Action item:
The data are to be restated in full, exactly as presented.
_____
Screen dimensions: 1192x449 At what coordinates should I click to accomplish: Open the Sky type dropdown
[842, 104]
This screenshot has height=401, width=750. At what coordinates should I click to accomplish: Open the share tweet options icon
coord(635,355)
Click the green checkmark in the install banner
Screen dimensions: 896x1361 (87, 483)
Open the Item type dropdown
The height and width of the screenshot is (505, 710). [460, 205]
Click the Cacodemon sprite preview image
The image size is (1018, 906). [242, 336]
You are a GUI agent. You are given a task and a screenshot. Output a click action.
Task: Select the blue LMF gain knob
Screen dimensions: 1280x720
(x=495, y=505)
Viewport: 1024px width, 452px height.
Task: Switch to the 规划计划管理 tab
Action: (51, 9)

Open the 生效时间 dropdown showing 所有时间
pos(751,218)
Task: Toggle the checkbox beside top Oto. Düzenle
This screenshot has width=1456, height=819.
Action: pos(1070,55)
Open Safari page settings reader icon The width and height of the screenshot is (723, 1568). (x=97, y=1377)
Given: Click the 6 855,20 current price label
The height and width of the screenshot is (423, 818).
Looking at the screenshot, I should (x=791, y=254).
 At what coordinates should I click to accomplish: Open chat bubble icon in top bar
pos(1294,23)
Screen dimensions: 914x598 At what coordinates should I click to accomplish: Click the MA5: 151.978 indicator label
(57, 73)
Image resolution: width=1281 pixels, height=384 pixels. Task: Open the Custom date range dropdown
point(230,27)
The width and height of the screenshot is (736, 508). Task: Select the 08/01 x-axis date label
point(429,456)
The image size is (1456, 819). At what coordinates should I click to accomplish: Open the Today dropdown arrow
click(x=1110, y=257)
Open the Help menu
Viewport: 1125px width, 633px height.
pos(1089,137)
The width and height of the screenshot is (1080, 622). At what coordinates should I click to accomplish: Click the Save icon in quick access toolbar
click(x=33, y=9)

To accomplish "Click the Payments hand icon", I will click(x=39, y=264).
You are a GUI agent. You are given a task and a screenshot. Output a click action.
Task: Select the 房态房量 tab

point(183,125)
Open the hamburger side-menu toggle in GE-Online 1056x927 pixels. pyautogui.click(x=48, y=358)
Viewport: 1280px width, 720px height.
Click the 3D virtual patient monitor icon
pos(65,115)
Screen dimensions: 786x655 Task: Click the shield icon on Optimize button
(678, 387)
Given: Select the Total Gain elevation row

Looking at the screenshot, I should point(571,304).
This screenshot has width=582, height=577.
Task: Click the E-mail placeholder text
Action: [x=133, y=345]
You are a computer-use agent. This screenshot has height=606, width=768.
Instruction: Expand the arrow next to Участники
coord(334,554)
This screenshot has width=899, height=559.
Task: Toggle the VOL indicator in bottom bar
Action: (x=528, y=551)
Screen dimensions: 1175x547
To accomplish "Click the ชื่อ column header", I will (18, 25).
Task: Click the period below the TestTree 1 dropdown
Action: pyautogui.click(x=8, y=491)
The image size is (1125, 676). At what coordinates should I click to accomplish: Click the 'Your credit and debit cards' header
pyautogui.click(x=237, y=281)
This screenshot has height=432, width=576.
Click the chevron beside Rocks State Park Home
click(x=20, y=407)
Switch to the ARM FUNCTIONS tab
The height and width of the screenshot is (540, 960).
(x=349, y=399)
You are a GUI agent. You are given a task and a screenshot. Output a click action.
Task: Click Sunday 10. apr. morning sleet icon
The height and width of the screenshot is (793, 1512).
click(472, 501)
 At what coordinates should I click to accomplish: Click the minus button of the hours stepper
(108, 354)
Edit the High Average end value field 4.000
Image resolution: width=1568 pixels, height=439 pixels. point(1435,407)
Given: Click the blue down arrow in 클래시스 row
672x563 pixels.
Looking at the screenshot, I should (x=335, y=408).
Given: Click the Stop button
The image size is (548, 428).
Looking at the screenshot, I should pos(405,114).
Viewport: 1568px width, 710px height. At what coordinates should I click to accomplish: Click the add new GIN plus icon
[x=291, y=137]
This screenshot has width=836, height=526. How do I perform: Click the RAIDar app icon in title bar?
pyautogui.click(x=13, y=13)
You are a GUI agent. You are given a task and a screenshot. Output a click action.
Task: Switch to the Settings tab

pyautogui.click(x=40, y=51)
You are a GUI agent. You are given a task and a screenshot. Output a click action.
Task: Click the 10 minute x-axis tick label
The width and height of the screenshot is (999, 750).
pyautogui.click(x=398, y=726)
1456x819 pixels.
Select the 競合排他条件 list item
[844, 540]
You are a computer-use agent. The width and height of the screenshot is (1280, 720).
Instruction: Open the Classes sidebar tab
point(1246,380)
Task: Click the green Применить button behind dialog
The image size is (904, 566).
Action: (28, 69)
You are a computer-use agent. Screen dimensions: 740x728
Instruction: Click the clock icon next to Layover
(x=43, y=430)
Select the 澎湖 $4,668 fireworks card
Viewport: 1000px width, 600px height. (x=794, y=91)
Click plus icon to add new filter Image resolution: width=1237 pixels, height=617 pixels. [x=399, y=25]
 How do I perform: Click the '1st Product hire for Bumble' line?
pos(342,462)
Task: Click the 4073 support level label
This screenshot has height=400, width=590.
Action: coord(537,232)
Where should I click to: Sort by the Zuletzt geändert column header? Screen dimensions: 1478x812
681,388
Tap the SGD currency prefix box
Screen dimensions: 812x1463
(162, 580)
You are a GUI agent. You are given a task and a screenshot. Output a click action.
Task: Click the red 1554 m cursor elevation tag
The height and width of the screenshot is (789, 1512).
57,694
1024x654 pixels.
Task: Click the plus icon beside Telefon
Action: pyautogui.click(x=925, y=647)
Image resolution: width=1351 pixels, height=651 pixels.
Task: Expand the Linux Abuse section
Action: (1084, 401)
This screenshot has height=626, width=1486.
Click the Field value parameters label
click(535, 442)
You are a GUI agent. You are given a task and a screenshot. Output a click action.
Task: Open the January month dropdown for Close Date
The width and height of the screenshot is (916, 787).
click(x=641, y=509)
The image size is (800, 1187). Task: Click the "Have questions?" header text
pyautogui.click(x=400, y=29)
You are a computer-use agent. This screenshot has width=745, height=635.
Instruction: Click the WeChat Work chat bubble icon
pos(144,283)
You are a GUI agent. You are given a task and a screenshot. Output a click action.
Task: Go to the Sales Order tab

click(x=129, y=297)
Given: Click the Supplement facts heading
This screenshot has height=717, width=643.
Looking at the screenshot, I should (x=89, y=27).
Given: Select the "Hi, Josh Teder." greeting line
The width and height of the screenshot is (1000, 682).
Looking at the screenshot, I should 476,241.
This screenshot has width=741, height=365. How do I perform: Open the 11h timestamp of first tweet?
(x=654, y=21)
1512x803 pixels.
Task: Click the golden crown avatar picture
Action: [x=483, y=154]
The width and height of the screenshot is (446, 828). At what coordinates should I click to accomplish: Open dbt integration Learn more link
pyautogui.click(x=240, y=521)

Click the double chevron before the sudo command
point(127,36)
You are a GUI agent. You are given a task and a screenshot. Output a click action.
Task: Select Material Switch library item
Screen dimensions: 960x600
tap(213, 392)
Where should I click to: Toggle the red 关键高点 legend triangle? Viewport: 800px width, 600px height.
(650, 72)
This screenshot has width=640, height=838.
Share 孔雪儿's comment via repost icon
_____
Reply:
Screen dimensions: 1192x449 At what coordinates should I click to accomplish: Open the Sky type dropdown
[842, 104]
This screenshot has height=401, width=750. At what coordinates should I click to accomplish: Open the share tweet options icon
coord(635,355)
Click the green checkmark in the install banner
Screen dimensions: 896x1361 (87, 483)
Open the Item type dropdown
The height and width of the screenshot is (505, 710). [460, 205]
Click the Cacodemon sprite preview image
The image size is (1018, 906). [242, 336]
You are a GUI agent. You are given a task and a screenshot. Output a click action.
Task: Select the blue LMF gain knob
Screen dimensions: 1280x720
(x=495, y=505)
Viewport: 1024px width, 452px height.
Task: Switch to the 规划计划管理 tab
Action: (51, 9)

Open the 生效时间 dropdown showing 所有时间
pos(751,218)
Task: Toggle the checkbox beside top Oto. Düzenle
This screenshot has width=1456, height=819.
Action: pos(1070,55)
Open Safari page settings reader icon The width and height of the screenshot is (723, 1568). (x=97, y=1377)
Given: Click the 6 855,20 current price label
The height and width of the screenshot is (423, 818).
Looking at the screenshot, I should (x=791, y=254).
 At what coordinates should I click to accomplish: Open chat bubble icon in top bar
pos(1294,23)
Screen dimensions: 914x598 At what coordinates should I click to accomplish: Click the MA5: 151.978 indicator label
(57, 73)
Image resolution: width=1281 pixels, height=384 pixels. Task: Open the Custom date range dropdown
point(230,27)
The width and height of the screenshot is (736, 508). Task: Select the 08/01 x-axis date label
point(429,456)
The image size is (1456, 819). At what coordinates should I click to accomplish: Open the Today dropdown arrow
click(x=1110, y=257)
Open the Help menu
Viewport: 1125px width, 633px height.
pos(1089,137)
The width and height of the screenshot is (1080, 622). At what coordinates should I click to accomplish: Click the Save icon in quick access toolbar
click(x=33, y=9)

To accomplish "Click the Payments hand icon", I will click(x=39, y=264).
You are a GUI agent. You are given a task and a screenshot. Output a click action.
Task: Select the 房态房量 tab

point(183,125)
Open the hamburger side-menu toggle in GE-Online 1056x927 pixels. pyautogui.click(x=48, y=358)
Viewport: 1280px width, 720px height.
Click the 3D virtual patient monitor icon
pos(65,115)
Screen dimensions: 786x655 Task: Click the shield icon on Optimize button
(678, 387)
Given: Select the Total Gain elevation row

Looking at the screenshot, I should point(571,304).
This screenshot has width=582, height=577.
Task: Click the E-mail placeholder text
Action: [x=133, y=345]
You are a computer-use agent. This screenshot has height=606, width=768.
Instruction: Expand the arrow next to Участники
coord(334,554)
This screenshot has width=899, height=559.
Task: Toggle the VOL indicator in bottom bar
Action: (x=528, y=551)
Screen dimensions: 1175x547
To accomplish "Click the ชื่อ column header", I will (18, 25).
Task: Click the period below the TestTree 1 dropdown
Action: pyautogui.click(x=8, y=491)
The image size is (1125, 676). At what coordinates should I click to accomplish: Click the 'Your credit and debit cards' header
pyautogui.click(x=237, y=281)
This screenshot has height=432, width=576.
Click the chevron beside Rocks State Park Home
click(x=20, y=407)
Switch to the ARM FUNCTIONS tab
The height and width of the screenshot is (540, 960).
(x=349, y=399)
You are a GUI agent. You are given a task and a screenshot. Output a click action.
Task: Click Sunday 10. apr. morning sleet icon
The height and width of the screenshot is (793, 1512).
click(472, 501)
 At what coordinates should I click to accomplish: Click the minus button of the hours stepper
(108, 354)
Edit the High Average end value field 4.000
Image resolution: width=1568 pixels, height=439 pixels. point(1435,407)
Given: Click the blue down arrow in 클래시스 row
672x563 pixels.
Looking at the screenshot, I should (x=335, y=408).
Given: Click the Stop button
The image size is (548, 428).
Looking at the screenshot, I should pos(405,114).
Viewport: 1568px width, 710px height. At what coordinates should I click to accomplish: Click the add new GIN plus icon
[x=291, y=137]
This screenshot has width=836, height=526. How do I perform: Click the RAIDar app icon in title bar?
pyautogui.click(x=13, y=13)
You are a GUI agent. You are given a task and a screenshot. Output a click action.
Task: Switch to the Settings tab

pyautogui.click(x=40, y=51)
You are a GUI agent. You are given a task and a screenshot. Output a click action.
Task: Click the 10 minute x-axis tick label
The width and height of the screenshot is (999, 750).
pyautogui.click(x=398, y=726)
1456x819 pixels.
Select the 競合排他条件 list item
[844, 540]
You are a computer-use agent. The width and height of the screenshot is (1280, 720).
Instruction: Open the Classes sidebar tab
point(1246,380)
Task: Click the green Применить button behind dialog
The image size is (904, 566).
Action: (28, 69)
You are a computer-use agent. Screen dimensions: 740x728
Instruction: Click the clock icon next to Layover
(x=43, y=430)
Select the 澎湖 $4,668 fireworks card
Viewport: 1000px width, 600px height. (x=794, y=91)
Click plus icon to add new filter Image resolution: width=1237 pixels, height=617 pixels. [x=399, y=25]
 How do I perform: Click the '1st Product hire for Bumble' line?
pos(342,462)
Task: Click the 4073 support level label
This screenshot has height=400, width=590.
Action: coord(537,232)
Where should I click to: Sort by the Zuletzt geändert column header? Screen dimensions: 1478x812
681,388
Tap the SGD currency prefix box
Screen dimensions: 812x1463
(162, 580)
You are a GUI agent. You are given a task and a screenshot. Output a click action.
Task: Click the red 1554 m cursor elevation tag
The height and width of the screenshot is (789, 1512).
57,694
1024x654 pixels.
Task: Click the plus icon beside Telefon
Action: pyautogui.click(x=925, y=647)
Image resolution: width=1351 pixels, height=651 pixels.
Task: Expand the Linux Abuse section
Action: (1084, 401)
This screenshot has height=626, width=1486.
Click the Field value parameters label
click(535, 442)
You are a GUI agent. You are given a task and a screenshot. Output a click action.
Task: Open the January month dropdown for Close Date
The width and height of the screenshot is (916, 787).
click(x=641, y=509)
The image size is (800, 1187). Task: Click the "Have questions?" header text
pyautogui.click(x=400, y=29)
You are a computer-use agent. This screenshot has width=745, height=635.
Instruction: Click the WeChat Work chat bubble icon
pos(144,283)
You are a GUI agent. You are given a task and a screenshot. Output a click action.
Task: Go to the Sales Order tab

click(x=129, y=297)
Given: Click the Supplement facts heading
This screenshot has height=717, width=643.
Looking at the screenshot, I should (x=89, y=27).
Given: Select the "Hi, Josh Teder." greeting line
The width and height of the screenshot is (1000, 682).
Looking at the screenshot, I should 476,241.
This screenshot has width=741, height=365. How do I perform: Open the 11h timestamp of first tweet?
(x=654, y=21)
1512x803 pixels.
Task: Click the golden crown avatar picture
Action: [x=483, y=154]
The width and height of the screenshot is (446, 828). At what coordinates should I click to accomplish: Open dbt integration Learn more link
pyautogui.click(x=240, y=521)

Click the double chevron before the sudo command
point(127,36)
You are a GUI agent. You are given a task and a screenshot. Output a click action.
Task: Select Material Switch library item
Screen dimensions: 960x600
tap(213, 392)
Where should I click to: Toggle the red 关键高点 legend triangle? Viewport: 800px width, 600px height.
(650, 72)
This screenshot has width=640, height=838.
Share 孔雪儿's comment via repost icon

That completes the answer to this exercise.